Na sessão do Congresso, nesta quinta-feira, em que foram derrubados vetos do presidente Lula à LDO, entre eles para permitir doações de bens, valores ou benefícios pela administração pública em período eleitoral, o destaque foi a pressão sobre o presidente do Senado, Davi Alcolumbre (União Brasil), pela criação da CPMI do Master.
Na linha de frente da investida estavam representantes dos antagônicos PT e PL, que protagonizam o cenário da disputa pelo Planalto. Além do senador Flávio Bolsonaro, presidenciável do PL, em pessoa. Até aqui, Alcolumbre resistiu.
Ao ser diretamente cobrado pela leitura do requerimento de criação da CPMI, Alcolumbre foi categórico. Ele afirmou que a prerrogativa é do comando da Casa e que a iniciativa não é uma prioridade. “O momento da leitura é um ato discricionário.
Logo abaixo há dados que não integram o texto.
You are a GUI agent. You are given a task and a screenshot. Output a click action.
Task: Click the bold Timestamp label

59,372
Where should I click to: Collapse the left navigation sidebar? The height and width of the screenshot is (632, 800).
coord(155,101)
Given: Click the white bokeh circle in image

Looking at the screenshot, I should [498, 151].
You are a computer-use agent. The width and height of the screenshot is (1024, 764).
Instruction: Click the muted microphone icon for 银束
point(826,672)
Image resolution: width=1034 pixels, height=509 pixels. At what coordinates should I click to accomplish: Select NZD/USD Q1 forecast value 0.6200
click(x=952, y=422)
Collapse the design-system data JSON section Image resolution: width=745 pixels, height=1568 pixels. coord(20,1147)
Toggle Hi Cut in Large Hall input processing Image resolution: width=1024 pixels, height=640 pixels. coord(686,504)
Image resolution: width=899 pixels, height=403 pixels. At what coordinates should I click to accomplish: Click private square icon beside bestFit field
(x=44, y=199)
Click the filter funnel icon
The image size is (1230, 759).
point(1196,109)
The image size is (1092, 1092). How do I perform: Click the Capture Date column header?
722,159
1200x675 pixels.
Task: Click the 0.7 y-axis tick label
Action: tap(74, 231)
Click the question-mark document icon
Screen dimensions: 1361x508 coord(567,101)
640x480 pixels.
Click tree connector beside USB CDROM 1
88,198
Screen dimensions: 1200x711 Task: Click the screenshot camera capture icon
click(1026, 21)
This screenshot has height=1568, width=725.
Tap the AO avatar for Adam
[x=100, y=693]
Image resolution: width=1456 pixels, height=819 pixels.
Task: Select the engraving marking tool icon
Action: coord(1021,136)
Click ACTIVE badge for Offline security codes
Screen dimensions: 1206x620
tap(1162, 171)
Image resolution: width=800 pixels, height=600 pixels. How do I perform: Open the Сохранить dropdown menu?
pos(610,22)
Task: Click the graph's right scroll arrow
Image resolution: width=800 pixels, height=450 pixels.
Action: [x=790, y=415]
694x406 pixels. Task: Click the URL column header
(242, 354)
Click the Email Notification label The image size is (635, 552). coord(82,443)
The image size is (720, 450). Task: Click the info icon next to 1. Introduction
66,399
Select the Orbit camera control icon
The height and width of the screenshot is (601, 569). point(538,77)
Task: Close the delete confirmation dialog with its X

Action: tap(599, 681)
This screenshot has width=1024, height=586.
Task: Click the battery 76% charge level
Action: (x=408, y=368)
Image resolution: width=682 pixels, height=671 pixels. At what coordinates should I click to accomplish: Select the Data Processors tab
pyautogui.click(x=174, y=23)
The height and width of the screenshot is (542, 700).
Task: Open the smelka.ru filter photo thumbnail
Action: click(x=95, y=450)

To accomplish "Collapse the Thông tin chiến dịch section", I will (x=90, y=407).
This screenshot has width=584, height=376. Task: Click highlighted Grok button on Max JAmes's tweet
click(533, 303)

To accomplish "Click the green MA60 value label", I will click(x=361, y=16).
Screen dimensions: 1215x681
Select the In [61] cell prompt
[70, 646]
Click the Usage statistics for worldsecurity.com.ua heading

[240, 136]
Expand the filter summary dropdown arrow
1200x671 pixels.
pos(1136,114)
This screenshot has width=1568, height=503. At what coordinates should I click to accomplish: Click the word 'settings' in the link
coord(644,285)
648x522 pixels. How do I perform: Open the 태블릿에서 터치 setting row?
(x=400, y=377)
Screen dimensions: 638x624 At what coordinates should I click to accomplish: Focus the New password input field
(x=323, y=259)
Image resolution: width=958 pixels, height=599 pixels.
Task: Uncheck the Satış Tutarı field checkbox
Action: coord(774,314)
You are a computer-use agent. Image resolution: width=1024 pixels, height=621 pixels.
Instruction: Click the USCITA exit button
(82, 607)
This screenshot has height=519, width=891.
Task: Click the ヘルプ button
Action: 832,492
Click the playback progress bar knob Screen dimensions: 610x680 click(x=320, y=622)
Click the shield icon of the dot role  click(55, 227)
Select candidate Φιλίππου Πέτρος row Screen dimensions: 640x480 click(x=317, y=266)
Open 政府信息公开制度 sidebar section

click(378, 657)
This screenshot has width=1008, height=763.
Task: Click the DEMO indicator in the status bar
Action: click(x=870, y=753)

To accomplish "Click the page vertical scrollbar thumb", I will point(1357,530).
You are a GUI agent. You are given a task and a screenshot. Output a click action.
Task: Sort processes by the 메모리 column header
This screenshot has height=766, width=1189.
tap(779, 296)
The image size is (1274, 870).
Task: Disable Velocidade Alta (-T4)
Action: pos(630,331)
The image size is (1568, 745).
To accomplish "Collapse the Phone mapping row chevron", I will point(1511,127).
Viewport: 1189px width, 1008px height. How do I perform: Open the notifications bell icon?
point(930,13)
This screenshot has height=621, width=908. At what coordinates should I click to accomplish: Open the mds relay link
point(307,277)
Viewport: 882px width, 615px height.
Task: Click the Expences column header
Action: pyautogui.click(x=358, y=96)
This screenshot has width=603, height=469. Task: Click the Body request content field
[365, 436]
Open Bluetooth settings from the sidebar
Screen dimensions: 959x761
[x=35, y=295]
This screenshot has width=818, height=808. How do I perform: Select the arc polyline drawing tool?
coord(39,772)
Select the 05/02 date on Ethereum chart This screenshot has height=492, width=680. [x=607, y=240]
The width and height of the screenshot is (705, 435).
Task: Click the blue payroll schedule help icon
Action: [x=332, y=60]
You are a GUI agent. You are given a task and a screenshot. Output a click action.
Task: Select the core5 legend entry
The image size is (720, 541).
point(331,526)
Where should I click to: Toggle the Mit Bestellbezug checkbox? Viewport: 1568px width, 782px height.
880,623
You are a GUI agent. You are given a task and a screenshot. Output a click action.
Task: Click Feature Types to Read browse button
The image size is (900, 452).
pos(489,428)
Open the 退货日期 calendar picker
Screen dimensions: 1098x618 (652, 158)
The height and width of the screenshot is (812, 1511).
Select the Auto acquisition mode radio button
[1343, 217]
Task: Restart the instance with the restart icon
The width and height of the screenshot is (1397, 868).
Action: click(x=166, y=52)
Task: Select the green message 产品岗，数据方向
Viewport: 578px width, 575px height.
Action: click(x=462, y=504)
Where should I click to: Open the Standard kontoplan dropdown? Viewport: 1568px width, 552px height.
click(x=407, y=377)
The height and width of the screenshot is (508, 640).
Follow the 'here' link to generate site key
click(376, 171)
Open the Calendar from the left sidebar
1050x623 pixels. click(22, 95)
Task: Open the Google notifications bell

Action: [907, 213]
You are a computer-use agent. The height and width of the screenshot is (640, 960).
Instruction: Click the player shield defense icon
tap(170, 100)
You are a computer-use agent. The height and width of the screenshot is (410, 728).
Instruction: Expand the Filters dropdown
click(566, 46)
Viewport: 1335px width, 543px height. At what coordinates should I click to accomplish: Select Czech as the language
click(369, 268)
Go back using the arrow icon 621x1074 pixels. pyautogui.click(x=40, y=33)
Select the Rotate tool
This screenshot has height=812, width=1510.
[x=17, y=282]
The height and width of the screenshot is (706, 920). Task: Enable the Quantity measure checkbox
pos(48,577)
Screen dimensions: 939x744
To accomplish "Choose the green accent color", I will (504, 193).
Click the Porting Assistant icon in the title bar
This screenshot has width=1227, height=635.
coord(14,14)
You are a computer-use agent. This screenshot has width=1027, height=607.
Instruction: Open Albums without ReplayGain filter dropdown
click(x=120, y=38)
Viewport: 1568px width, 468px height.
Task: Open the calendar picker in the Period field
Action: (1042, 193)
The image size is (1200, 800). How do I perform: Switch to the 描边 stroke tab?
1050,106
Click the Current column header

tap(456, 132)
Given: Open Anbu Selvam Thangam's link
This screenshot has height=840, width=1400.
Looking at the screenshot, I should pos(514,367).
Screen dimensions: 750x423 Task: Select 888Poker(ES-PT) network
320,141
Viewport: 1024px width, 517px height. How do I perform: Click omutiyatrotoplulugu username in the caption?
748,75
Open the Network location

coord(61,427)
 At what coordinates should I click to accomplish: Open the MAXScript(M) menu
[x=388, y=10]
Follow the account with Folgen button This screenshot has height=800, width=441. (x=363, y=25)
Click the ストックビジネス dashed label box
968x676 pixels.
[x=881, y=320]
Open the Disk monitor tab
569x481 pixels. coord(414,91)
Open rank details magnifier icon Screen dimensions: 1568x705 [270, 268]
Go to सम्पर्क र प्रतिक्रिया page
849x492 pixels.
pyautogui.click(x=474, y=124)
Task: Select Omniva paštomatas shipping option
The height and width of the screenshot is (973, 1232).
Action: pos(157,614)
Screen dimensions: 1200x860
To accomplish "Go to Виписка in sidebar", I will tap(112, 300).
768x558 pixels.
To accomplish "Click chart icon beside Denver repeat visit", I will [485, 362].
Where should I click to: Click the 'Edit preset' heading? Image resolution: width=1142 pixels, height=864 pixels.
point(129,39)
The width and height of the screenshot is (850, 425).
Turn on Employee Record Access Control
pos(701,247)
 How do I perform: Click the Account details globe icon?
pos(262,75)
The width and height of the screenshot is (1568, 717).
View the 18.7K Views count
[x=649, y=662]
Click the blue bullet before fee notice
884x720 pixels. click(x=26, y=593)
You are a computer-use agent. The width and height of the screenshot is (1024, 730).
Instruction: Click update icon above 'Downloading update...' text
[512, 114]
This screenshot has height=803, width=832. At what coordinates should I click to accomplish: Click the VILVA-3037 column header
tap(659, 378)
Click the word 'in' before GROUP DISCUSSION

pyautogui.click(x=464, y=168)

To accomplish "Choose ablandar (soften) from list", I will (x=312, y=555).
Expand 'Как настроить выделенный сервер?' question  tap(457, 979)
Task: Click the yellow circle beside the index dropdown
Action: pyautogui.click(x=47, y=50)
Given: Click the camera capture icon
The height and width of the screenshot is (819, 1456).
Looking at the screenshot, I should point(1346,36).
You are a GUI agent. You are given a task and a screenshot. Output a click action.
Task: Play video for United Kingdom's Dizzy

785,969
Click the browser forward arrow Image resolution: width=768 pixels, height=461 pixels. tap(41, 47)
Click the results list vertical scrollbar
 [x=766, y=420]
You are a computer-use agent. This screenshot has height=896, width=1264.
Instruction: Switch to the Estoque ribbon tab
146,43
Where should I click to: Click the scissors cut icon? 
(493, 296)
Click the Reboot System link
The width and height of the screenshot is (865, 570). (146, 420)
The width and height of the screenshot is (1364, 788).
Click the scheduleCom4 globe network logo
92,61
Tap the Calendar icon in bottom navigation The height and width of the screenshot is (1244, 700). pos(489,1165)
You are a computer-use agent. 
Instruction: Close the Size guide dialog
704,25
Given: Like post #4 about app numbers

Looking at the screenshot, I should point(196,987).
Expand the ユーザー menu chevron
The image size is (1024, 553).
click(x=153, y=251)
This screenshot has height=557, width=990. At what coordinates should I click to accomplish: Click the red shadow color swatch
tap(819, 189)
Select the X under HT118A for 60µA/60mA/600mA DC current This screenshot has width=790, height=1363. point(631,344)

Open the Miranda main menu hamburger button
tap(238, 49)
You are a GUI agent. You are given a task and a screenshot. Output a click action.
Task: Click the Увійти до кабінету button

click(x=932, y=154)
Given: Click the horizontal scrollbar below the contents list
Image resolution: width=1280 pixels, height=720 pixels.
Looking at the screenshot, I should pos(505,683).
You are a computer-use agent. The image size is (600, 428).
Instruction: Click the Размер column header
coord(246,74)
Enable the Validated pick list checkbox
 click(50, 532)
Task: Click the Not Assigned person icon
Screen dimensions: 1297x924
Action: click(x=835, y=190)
Esse assunto não pode ser o prioritário neste momento”, disse, mencionando que a sessão foi convocada para atender aos apelos de prefeitos, mobilizados em Brasília desde terça-feira, em função da Marcha dos Prefeitos.
Durante as cobranças, parlamentares citaram dois requerimentos que contam com número superior as 171 assinaturas necessárias para a criação da CPMI: um do deputado Carlos Jordy (PL), já protocolado, e outro das deputadas Fernanda Melchionna (PSol) e Heloísa Helena (Rede).